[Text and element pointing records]

·····

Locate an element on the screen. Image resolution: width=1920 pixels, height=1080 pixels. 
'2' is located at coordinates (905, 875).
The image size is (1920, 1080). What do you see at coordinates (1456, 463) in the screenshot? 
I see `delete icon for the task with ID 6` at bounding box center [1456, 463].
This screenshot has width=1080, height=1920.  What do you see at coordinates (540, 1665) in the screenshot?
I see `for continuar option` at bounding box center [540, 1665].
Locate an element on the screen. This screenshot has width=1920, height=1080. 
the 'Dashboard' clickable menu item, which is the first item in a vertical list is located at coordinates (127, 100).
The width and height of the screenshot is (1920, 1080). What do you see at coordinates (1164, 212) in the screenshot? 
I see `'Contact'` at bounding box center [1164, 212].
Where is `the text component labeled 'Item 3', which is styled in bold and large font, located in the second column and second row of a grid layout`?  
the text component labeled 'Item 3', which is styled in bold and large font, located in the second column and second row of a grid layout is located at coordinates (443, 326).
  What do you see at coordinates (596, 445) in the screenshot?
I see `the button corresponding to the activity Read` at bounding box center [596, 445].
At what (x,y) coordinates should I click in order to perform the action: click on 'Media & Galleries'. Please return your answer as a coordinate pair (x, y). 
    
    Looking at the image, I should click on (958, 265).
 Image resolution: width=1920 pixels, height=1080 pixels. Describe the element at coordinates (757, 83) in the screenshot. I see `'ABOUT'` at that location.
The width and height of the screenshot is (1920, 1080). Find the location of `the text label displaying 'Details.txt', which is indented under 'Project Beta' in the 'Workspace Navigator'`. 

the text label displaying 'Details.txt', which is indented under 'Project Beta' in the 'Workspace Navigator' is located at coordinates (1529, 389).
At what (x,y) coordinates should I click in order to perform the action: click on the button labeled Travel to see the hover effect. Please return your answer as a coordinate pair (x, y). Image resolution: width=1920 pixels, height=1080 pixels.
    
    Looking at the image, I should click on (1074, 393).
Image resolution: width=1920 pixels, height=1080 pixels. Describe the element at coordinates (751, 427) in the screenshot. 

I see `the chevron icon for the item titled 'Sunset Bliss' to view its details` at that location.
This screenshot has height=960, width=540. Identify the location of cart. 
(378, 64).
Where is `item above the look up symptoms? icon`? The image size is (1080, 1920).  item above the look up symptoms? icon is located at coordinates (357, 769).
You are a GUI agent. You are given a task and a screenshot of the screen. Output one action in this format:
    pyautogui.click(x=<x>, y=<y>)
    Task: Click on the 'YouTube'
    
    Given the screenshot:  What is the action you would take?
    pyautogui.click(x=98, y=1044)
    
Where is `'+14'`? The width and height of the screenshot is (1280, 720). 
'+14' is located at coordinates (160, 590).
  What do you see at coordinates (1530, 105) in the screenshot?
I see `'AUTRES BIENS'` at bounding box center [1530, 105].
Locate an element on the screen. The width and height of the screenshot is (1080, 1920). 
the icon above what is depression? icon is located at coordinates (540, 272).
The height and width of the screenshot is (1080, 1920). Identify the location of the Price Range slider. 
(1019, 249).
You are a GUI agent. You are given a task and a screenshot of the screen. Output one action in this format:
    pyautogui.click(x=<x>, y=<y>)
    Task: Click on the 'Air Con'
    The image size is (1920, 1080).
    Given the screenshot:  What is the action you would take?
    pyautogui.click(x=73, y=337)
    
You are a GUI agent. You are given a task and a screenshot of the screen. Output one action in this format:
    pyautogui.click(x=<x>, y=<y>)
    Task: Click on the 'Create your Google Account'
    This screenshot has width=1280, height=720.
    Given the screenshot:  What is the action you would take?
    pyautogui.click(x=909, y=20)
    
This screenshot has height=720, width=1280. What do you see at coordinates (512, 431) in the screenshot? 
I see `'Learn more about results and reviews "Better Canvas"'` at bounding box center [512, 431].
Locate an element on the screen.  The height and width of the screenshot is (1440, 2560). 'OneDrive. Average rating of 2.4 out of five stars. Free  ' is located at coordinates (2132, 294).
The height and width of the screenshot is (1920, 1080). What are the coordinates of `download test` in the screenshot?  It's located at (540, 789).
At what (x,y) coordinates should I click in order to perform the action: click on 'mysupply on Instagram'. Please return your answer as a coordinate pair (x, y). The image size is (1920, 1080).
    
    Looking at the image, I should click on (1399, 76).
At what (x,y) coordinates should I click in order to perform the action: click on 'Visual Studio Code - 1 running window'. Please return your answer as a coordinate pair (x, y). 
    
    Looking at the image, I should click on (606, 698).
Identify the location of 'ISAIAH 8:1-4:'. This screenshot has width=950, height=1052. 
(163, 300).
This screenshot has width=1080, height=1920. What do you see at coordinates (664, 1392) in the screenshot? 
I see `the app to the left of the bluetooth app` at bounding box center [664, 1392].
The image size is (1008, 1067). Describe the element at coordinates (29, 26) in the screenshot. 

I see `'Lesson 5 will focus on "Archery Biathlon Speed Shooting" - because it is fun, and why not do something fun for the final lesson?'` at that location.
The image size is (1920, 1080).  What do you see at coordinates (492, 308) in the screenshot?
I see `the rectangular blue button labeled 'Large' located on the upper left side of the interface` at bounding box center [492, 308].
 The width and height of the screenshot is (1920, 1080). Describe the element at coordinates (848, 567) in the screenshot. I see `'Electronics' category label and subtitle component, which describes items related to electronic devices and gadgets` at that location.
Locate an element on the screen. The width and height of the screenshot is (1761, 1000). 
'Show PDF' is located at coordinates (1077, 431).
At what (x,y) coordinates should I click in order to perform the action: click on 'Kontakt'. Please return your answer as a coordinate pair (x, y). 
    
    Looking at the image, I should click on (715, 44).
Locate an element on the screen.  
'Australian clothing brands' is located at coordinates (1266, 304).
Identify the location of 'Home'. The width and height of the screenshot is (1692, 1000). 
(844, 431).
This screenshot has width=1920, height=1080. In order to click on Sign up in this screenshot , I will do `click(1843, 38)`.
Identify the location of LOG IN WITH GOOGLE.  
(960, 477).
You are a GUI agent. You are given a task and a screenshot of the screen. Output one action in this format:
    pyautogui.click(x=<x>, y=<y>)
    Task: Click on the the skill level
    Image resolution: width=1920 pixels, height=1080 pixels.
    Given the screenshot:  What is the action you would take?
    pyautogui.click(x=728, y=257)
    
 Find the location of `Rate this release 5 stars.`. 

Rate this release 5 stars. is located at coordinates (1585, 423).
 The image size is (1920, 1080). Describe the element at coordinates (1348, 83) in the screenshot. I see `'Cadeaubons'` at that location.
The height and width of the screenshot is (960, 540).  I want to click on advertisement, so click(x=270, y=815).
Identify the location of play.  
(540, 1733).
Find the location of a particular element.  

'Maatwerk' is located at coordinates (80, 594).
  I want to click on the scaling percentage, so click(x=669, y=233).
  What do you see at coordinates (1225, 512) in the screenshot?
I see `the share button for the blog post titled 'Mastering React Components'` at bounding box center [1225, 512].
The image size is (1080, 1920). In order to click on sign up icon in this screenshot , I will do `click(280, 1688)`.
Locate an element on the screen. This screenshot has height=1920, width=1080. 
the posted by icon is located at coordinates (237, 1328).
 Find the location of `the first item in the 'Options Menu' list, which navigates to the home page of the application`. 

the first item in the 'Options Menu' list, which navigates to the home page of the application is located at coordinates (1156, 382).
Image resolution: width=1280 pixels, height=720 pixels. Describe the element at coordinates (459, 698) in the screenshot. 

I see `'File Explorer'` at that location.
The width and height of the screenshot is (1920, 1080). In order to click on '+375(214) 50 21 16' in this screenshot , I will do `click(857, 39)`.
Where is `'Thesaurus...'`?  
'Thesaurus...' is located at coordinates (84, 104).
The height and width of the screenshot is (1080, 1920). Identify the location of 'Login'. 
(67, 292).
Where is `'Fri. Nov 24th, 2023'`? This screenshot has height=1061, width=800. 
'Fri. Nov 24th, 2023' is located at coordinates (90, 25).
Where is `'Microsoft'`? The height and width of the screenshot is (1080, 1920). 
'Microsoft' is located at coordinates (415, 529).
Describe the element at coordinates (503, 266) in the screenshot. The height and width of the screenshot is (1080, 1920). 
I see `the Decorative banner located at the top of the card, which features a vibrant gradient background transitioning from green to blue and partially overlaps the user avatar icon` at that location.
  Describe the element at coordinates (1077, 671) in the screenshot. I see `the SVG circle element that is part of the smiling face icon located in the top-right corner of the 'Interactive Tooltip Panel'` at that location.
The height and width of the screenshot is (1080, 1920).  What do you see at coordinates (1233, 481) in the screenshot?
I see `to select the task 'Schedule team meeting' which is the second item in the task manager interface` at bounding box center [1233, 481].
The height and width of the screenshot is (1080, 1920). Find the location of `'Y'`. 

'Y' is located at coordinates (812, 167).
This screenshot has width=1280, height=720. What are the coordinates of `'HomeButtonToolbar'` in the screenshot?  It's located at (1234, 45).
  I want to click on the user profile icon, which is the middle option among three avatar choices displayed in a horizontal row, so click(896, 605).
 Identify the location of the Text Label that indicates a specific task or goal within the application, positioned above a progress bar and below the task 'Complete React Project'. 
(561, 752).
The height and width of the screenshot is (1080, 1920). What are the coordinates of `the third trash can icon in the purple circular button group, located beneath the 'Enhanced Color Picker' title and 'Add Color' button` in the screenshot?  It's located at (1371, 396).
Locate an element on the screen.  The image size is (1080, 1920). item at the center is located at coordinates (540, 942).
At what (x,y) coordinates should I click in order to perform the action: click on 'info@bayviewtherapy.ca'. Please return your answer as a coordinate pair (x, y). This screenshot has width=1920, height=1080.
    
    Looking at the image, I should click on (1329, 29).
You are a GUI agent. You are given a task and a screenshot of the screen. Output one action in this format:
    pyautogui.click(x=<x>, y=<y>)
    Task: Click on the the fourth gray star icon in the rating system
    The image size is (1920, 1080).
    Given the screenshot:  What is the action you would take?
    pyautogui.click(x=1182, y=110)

·····

### TASK STATEMENT
Reproduce verbatim the part of the items above that opens with the line containing "has height=1920, width=1080." and closes with the line containing "the posted by", including both of those lines.

### OUTPUT BELOW
Locate an element on the screen. This screenshot has height=1920, width=1080. 
the posted by icon is located at coordinates (237, 1328).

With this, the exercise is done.